Artificial Intelligence Proves Catholicism is True
A new account. No name, no context, no hint of what the man asking the questions believed. Just one opening query: Is it logically possible for a non-contingent being to exist?
Fifteen questions later, one of the most advanced reasoning systems ever built had argued its own way to the doorstep of the Catholic Church.
In Artificial Intelligence Proves Catholicism is True, David L. Gray runs an experiment that was not supposed to work. He opens a fresh conversation with Claude Opus 4.7, a frontier large language model built by a secular technology company, tells it nothing about himself or his faith, and asks it to follow a single chain of reasoning to wherever honest logic leads.
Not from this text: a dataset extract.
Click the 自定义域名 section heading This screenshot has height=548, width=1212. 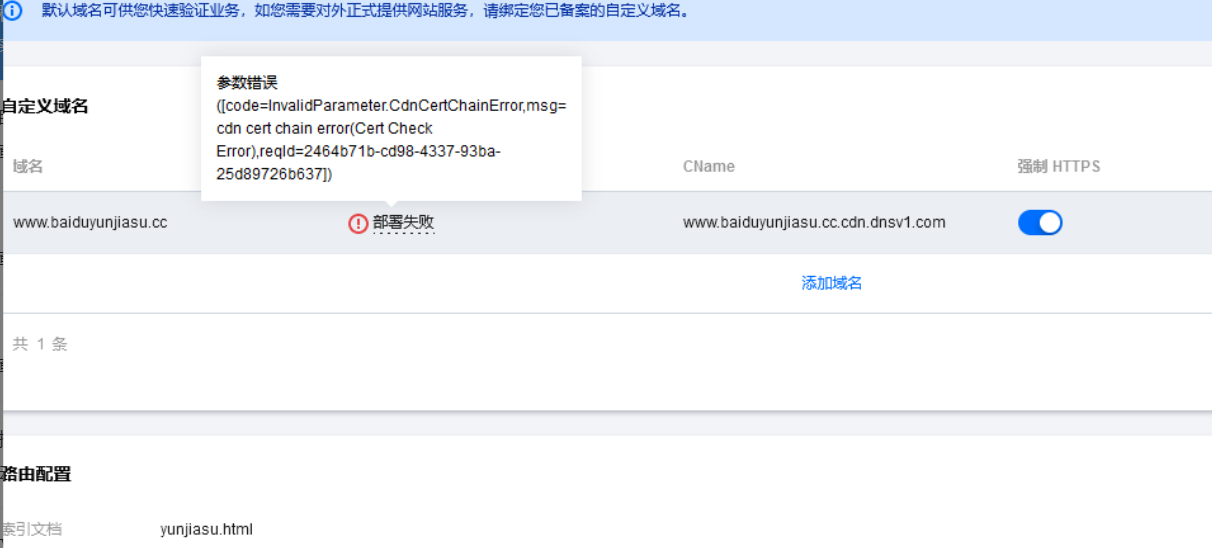[x=45, y=106]
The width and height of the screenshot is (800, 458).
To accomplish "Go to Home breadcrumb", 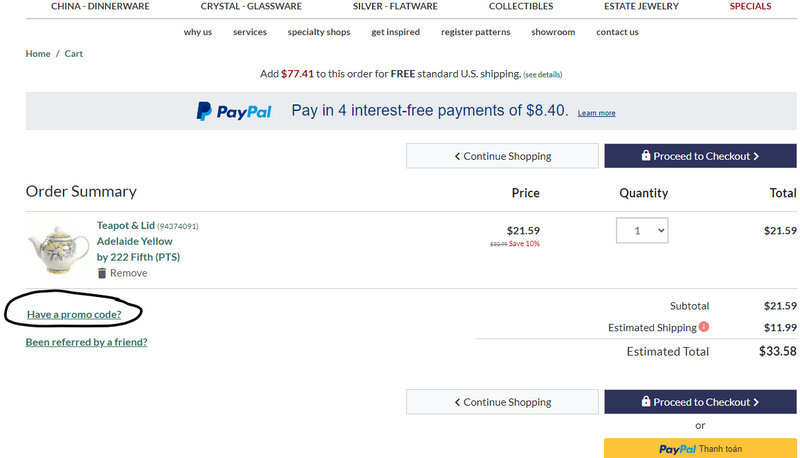I will 38,54.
The exchanges are recorded verbatim. Step by step, the machine reasons from the bare possibility of a necessary being to the attributes such a being must possess: aseity, eternity, immutability, simplicity, infinity, and oneness. From there it moves to intelligence and will, to why a Creator would communicate with what it has made, to why that communication would be orderly rather than chaotic, why it would have to endure across time, and why it would require a living authority to keep it from corruption. With each question the field narrows, from religion in general, to revealed religion, to Christianity, to the single tradition that claims apostolic succession and unbroken institutional continuity.
The conclusion is not handed down by the author. It is reached by the AI.
This is apologetics for an age that trusts machines more than it trusts mystics. Gray does not ask you to accept the argument on faith. He invites you to watch a tireless, unsentimental engine of pure reason, one with no stake in the outcome and no one to flatter, walk the ancient road from contingency to the Church. The classical proofs you may have only half remembered return here in a startling new voice.
Whether you are a believer seeking fresh confidence, a skeptic certain that reason runs the other way, or simply someone fascinated and unsettled by what artificial intelligence is becoming, this short and bracing book will change how you think about the oldest question there is.
The questions were neutral. The reasoning was the machine's own. The destination was Rome.